Assignment: Every line from the start of the data through the line containing "Get help (649, 2447)" should be retyped exactly; the pictures should not.

Supplied records:
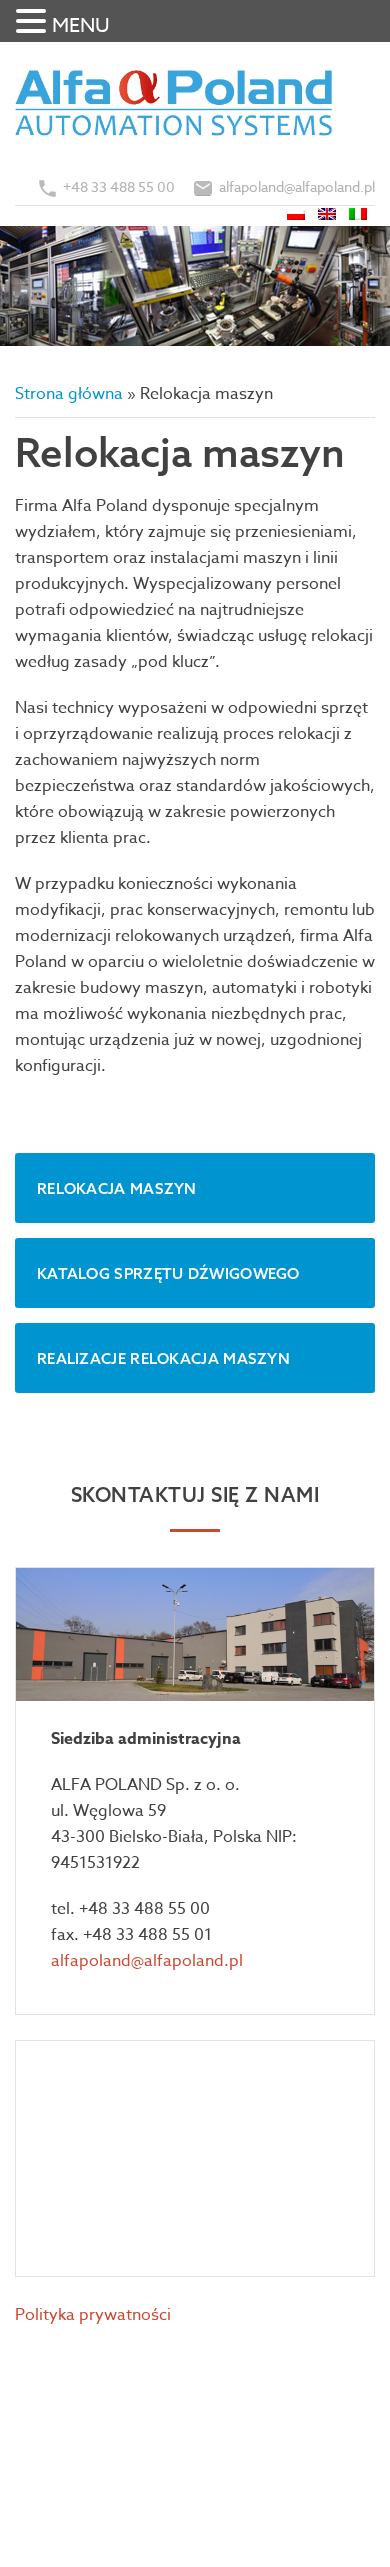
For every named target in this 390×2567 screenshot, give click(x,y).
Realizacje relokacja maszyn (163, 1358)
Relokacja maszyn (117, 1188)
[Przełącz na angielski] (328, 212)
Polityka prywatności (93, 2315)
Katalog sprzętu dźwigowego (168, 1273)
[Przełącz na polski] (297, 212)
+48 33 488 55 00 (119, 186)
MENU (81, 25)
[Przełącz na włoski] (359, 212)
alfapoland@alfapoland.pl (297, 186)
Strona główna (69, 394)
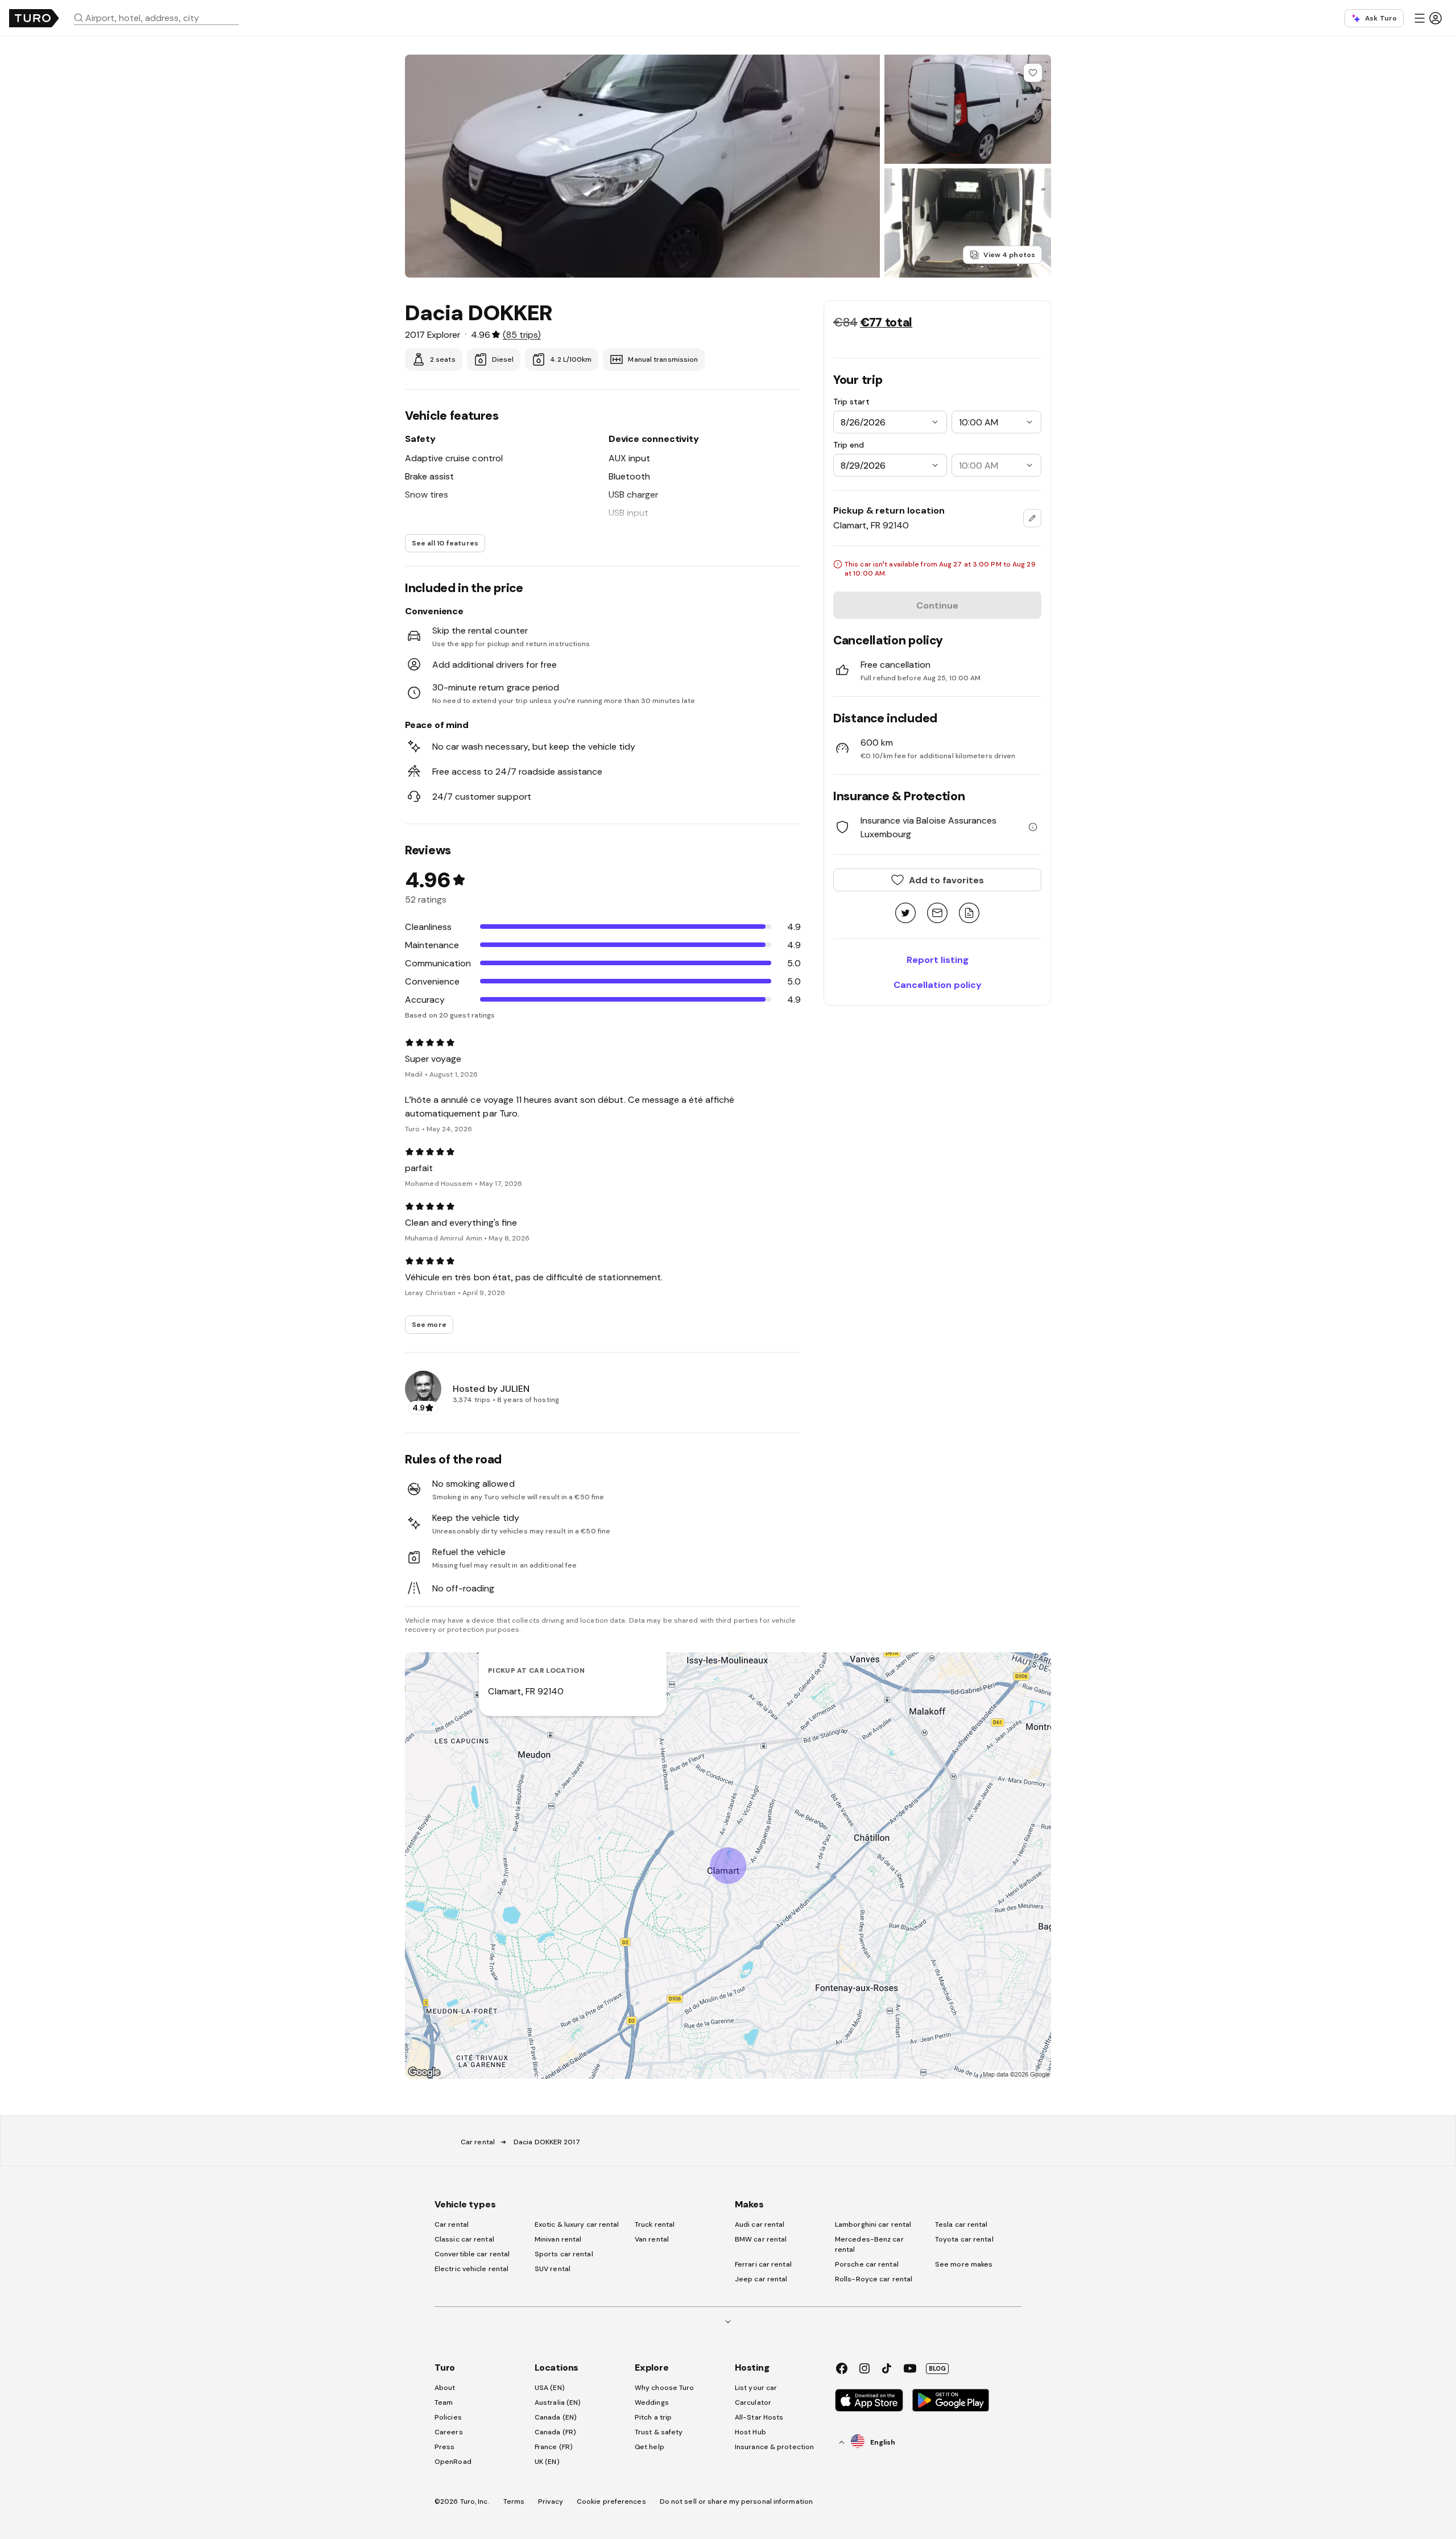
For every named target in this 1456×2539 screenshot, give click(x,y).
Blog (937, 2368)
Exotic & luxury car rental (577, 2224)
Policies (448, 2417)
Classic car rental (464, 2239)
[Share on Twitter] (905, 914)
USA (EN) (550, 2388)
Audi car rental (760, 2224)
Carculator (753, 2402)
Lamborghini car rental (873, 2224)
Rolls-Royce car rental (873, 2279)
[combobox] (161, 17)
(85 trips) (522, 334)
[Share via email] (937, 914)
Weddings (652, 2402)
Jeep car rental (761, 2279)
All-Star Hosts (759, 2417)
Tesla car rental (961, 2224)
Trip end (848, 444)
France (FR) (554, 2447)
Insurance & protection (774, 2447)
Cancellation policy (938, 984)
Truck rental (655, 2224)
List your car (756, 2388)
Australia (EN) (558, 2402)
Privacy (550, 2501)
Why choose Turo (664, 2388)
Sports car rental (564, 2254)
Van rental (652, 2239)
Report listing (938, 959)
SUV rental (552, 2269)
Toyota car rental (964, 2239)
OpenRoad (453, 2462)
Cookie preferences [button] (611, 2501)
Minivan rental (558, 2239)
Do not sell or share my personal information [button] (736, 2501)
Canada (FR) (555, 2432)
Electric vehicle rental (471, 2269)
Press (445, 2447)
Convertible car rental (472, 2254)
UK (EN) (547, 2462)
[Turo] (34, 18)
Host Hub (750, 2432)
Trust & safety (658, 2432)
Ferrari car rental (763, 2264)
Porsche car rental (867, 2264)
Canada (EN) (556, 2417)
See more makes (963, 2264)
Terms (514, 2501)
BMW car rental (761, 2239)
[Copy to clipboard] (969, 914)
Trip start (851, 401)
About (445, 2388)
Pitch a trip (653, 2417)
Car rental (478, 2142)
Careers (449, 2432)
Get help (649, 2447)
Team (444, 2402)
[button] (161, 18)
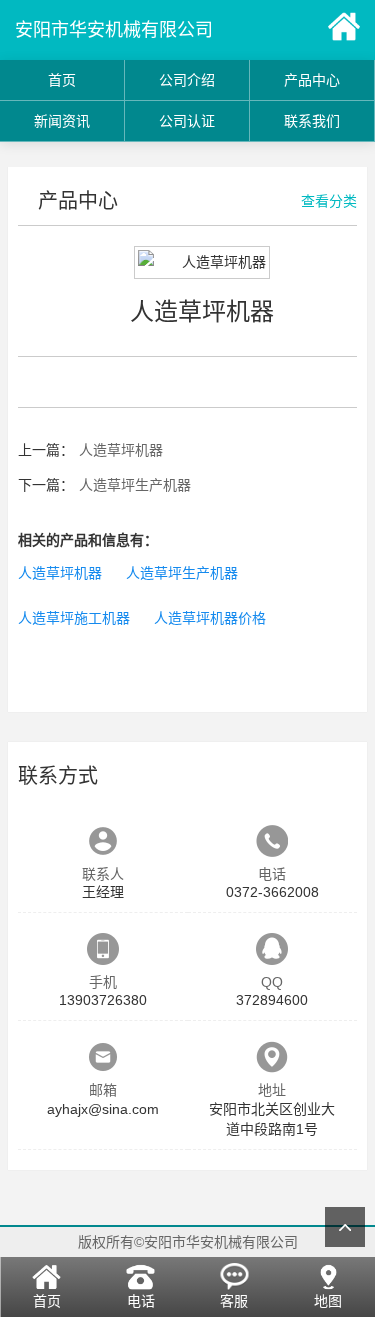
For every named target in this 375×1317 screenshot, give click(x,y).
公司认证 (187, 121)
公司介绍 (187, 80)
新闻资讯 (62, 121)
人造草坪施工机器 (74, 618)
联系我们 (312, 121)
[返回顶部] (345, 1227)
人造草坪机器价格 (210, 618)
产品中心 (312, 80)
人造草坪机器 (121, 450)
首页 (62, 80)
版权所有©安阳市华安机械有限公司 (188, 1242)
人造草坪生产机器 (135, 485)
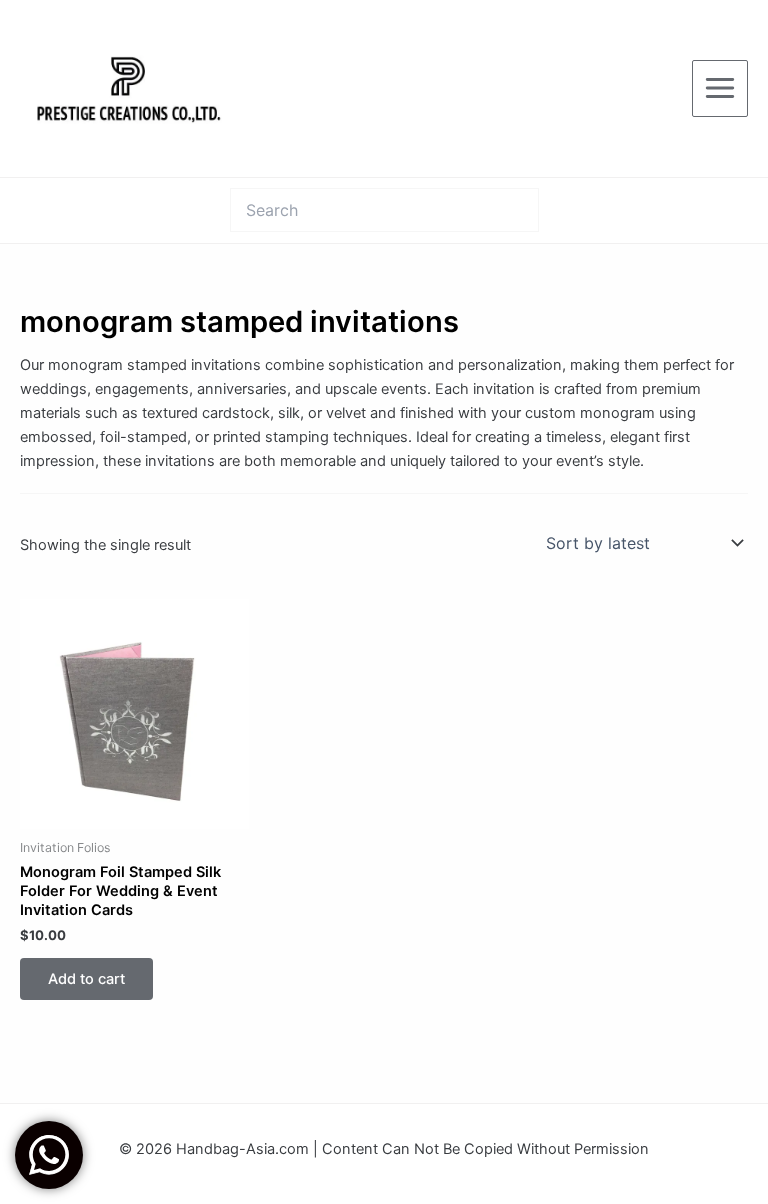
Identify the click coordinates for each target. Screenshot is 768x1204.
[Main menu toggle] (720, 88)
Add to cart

Task output:
For every named target in this 390×2567 screenshot, give click(x,y).
Realizacje relokacja maszyn (163, 1358)
Relokacja maszyn (117, 1188)
[Przełącz na angielski] (328, 212)
Polityka prywatności (93, 2315)
Katalog sprzętu dźwigowego (168, 1273)
[Przełącz na polski] (297, 212)
+48 33 488 55 00 (119, 186)
MENU (81, 25)
[Przełącz na włoski] (359, 212)
alfapoland@alfapoland.pl (297, 186)
Strona główna (69, 394)
For every named target in this 1456×2539 screenshot, give click(x,y).
Blog (937, 2368)
Exotic & luxury car rental (577, 2224)
Policies (448, 2417)
Classic car rental (464, 2239)
[Share on Twitter] (905, 914)
USA (EN) (550, 2388)
Audi car rental (760, 2224)
Carculator (753, 2402)
Lamborghini car rental (873, 2224)
Rolls-Royce car rental (873, 2279)
[combobox] (161, 17)
(85 trips) (522, 334)
[Share via email] (937, 914)
Weddings (652, 2402)
Jeep car rental (761, 2279)
All-Star Hosts (759, 2417)
Tesla car rental (961, 2224)
Trip end (848, 444)
France (FR) (554, 2447)
Insurance & protection (774, 2447)
Cancellation policy (938, 984)
Truck rental (655, 2224)
List your car (756, 2388)
Australia (EN) (558, 2402)
Privacy (550, 2501)
Why choose Turo (664, 2388)
Sports car rental (564, 2254)
Van rental (652, 2239)
Report listing (938, 959)
SUV rental (552, 2269)
Toyota car rental (964, 2239)
OpenRoad (453, 2462)
Cookie preferences [button] (611, 2501)
Minivan rental (558, 2239)
Do not sell or share my personal information [button] (736, 2501)
Canada (FR) (555, 2432)
Electric vehicle rental (471, 2269)
Press (445, 2447)
Convertible car rental (472, 2254)
UK (EN) (547, 2462)
[Turo] (34, 18)
Host Hub (750, 2432)
Trust & safety (658, 2432)
Ferrari car rental (763, 2264)
Porsche car rental (867, 2264)
Canada (EN) (556, 2417)
See more makes (963, 2264)
Terms (514, 2501)
BMW car rental (761, 2239)
[Copy to clipboard] (969, 914)
Trip start (851, 401)
About (445, 2388)
Pitch a trip (653, 2417)
Car rental (478, 2142)
Careers (449, 2432)
Get help (649, 2447)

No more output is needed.